▶ **Questions on the material**
• a. In the strange-beaches article, rewrite the part that opens with the words containing "If you’re looking" and closes with "from landing aircraft!", changing "plane spotters" to "aviation enthusiasts".
• b. List every beach that the strange-beaches article describes by name.
• c. Write the next part of the article on the world's strangest beaches.

▶ **Text section**
[Start of section]
Top 10 World's Strangest Beaches
POSTED BY Adam | July 7, 2014
Label: Beach Holidays, Top 10s
Everyone has their own favourite beach; a vast expanse of sand stretching out towards the horizon that epitomises that well-earned summer holiday. But, sometimes the most interesting beaches are those that offer something quirky and unexpected. We’ve handpicked our favourite weird and wonderful beaches that you don’t see in the brochures. Red beaches; beaches on a volcano; beaches made of glass; our top ten has it all!
If you’re looking for a relaxing, peaceful sunbathe, Maho Beach (pictured above) on the Caribbean island of Saint Martin is probably best avoided. The beach happens to be directly below the landing path of Princess Juliana International Airport, with incoming aircraft forced to approach at minimal altitude due to the airport’s short runway. The beach is a popular spot with plane spotters and thrill seekers alike. The surrounding beach bars display copies of daily flight timetables and an additional fence has been erected to stop people hanging on to the runway fence to feel the potentially deadly jet flow from landing aircraft!
Papakolea Beach in Hawaii begins on the side of a volcanic cinder cone before a sharp slide down to the sea below. The sand is a distinctive dark green – in fact, Papakoloea is one of only four green sand beaches in the world. Due to its location, accessing the bottom of the beach requires some dedication.
Who says beaches have to be sandy? Red Seabeach in the Panjin area of China gets its distinctive colour from the Suaeda salsa that grows around the mouth of the Liache River. The plants are a less spectacular green during the summer months, turning crimson in the autumn which is the most popular time to visit.
Pig Beach (officially known as Big Major Cay) is an island found in the remote Exuma area of Caribbean nation the Bahamas. It has become more well-known in the last year thanks to a succession of viral online posts and even TV ads. The cay is free from human residents and is inhabited by a group of twenty or so feral pigs who swim playfully in the waters when they’re not relaxing and sunbathing on the beach.
[End of section]
▶ **Material provided**
[Start of section]
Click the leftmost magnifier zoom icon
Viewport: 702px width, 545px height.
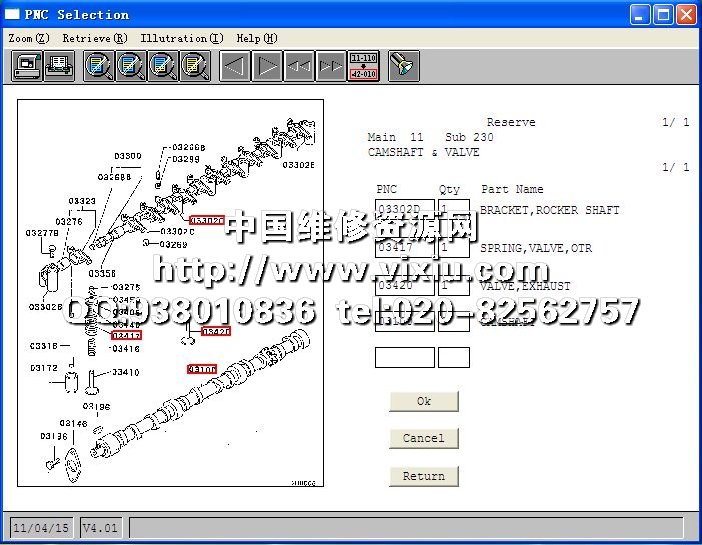pyautogui.click(x=99, y=67)
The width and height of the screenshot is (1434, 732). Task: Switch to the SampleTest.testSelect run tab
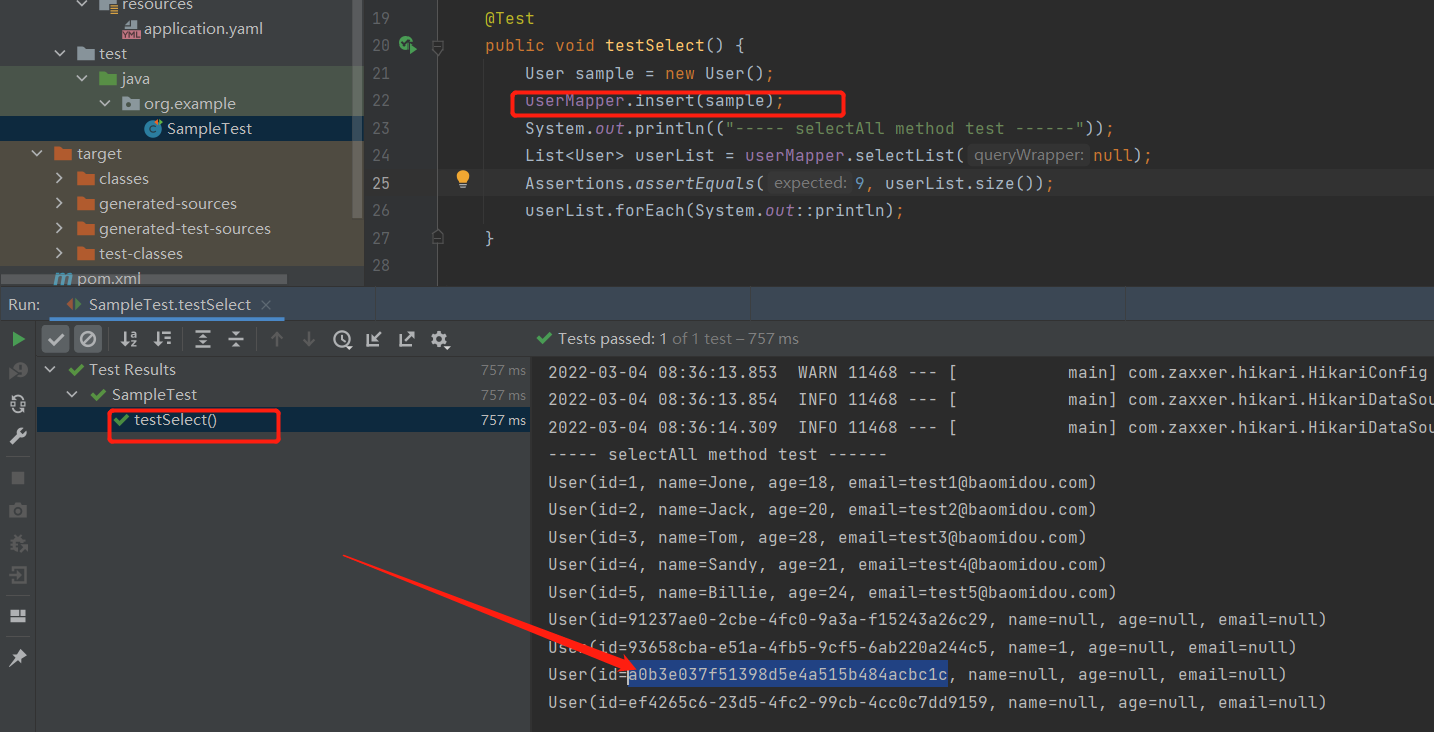click(x=166, y=304)

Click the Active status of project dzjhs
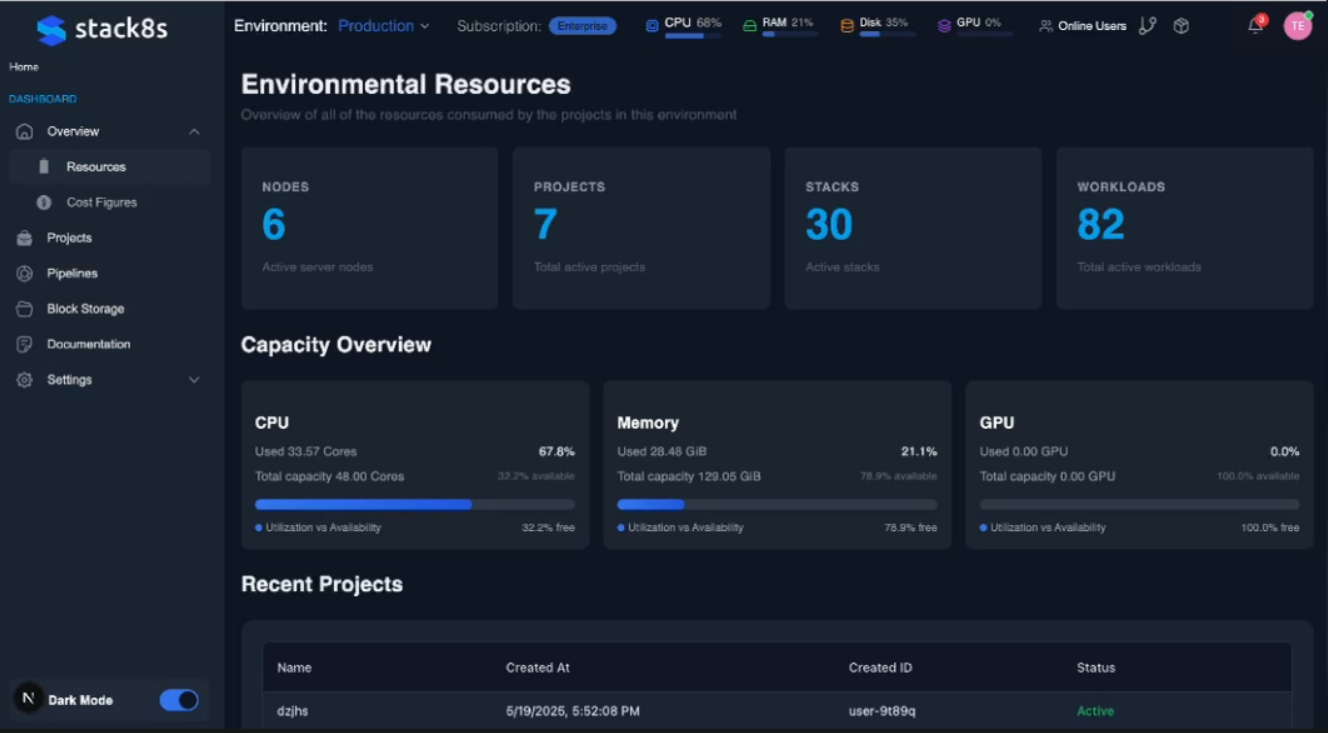pyautogui.click(x=1095, y=711)
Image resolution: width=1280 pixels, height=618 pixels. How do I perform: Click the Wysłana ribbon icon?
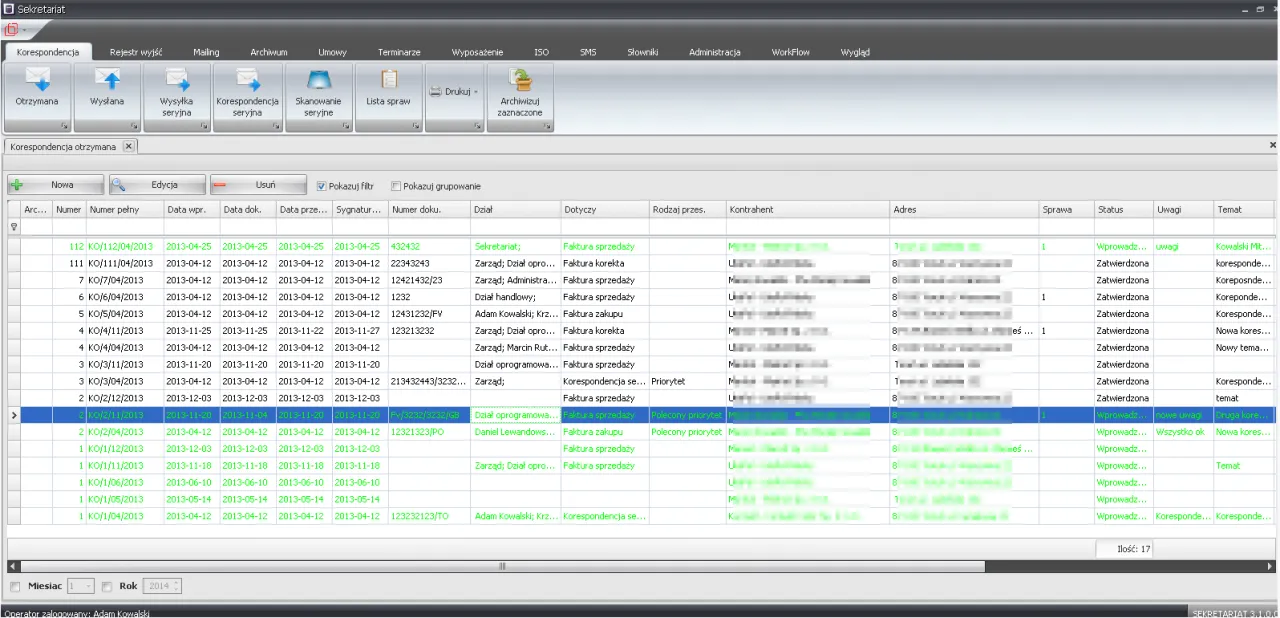(x=107, y=81)
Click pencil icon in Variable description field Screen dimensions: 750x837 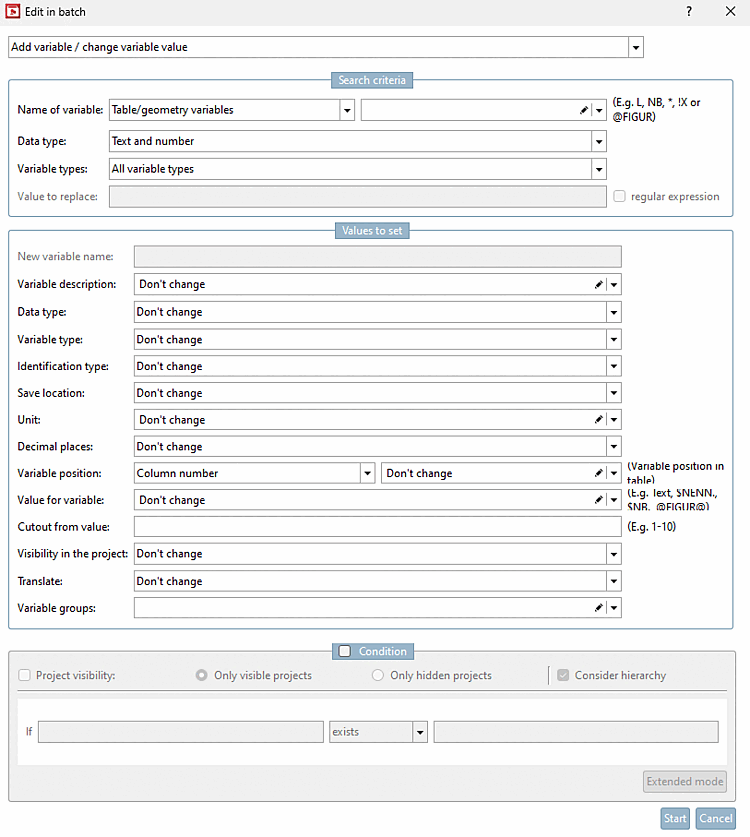pyautogui.click(x=598, y=285)
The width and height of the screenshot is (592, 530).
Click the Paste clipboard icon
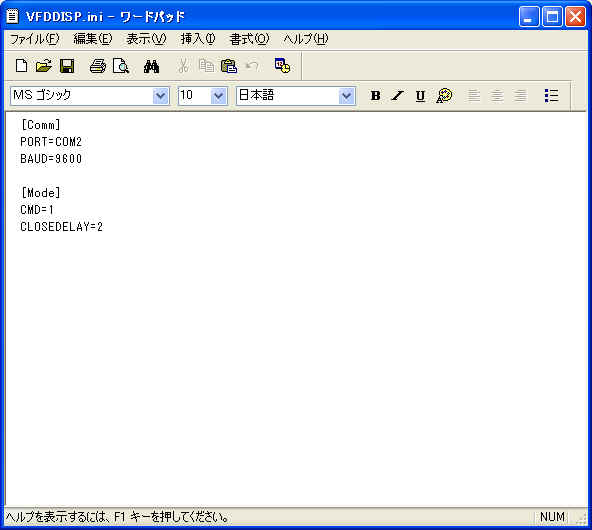point(229,66)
[End of section]
▶ **Responses**
• a.
If you’re looking for a relaxing, peaceful sunbathe, Maho Beach (pictured above) on the Caribbean island of Saint Martin is probably best avoided. The beach happens to be directly below the landing path of Princess Juliana International Airport, with incoming aircraft forced to approach at minimal altitude due to the airport’s short runway. The beach is a popular spot with aviation enthusiasts and thrill seekers alike. The surrounding beach bars display copies of daily flight timetables and an additional fence has been erected to stop people hanging on to the runway fence to feel the potentially deadly jet flow from landing aircraft!

• b. Maho Beach, Papakolea Beach, Red Seabeach, Pig Beach (Big Major Cay)

• c.
San Alfonso del Mar Resort
The beach at San Alfonso del Mar Resort is pleasant enough, but what really sets apart this stretch of South American sand is the swimming pool that borders it. The Chilean resort’s saltwater swimming pool is the largest in the world; it stretches for over half a mile and holds 66 million gallons of water. If you’re struggling to decide which would be better to swim in, perhaps the difference temperature will help – it’s ten degrees warmer in the heated pool.
The Canary Islands are well renowned for their parasol-lined beaches but on Lanzarote there is something a bit different. This rocky beach on the west coast of the island is home to an emerald green lake known as El Golfo, made famous by the film One Million Years B.C. This is just one of numerous natural attractions on Lanzarote including the otherworldly, almost martian landscapes of the Timanfaya National Park.
Mexico is home to one of the most bizarre beaches of all. Virtually invisible from the outside, the ‘Hidden Beach’ is found in a giant crater in the little-known Marieta Islands, around an hour’s boat ride from the town of Puerto Vallarta. The crater is said to have been caused by military testing in the early 1900s but the area has since become a National Park. The beach is also said to be home to over one hundred species of marine fish so its crystal waters are ideal for snorkelling.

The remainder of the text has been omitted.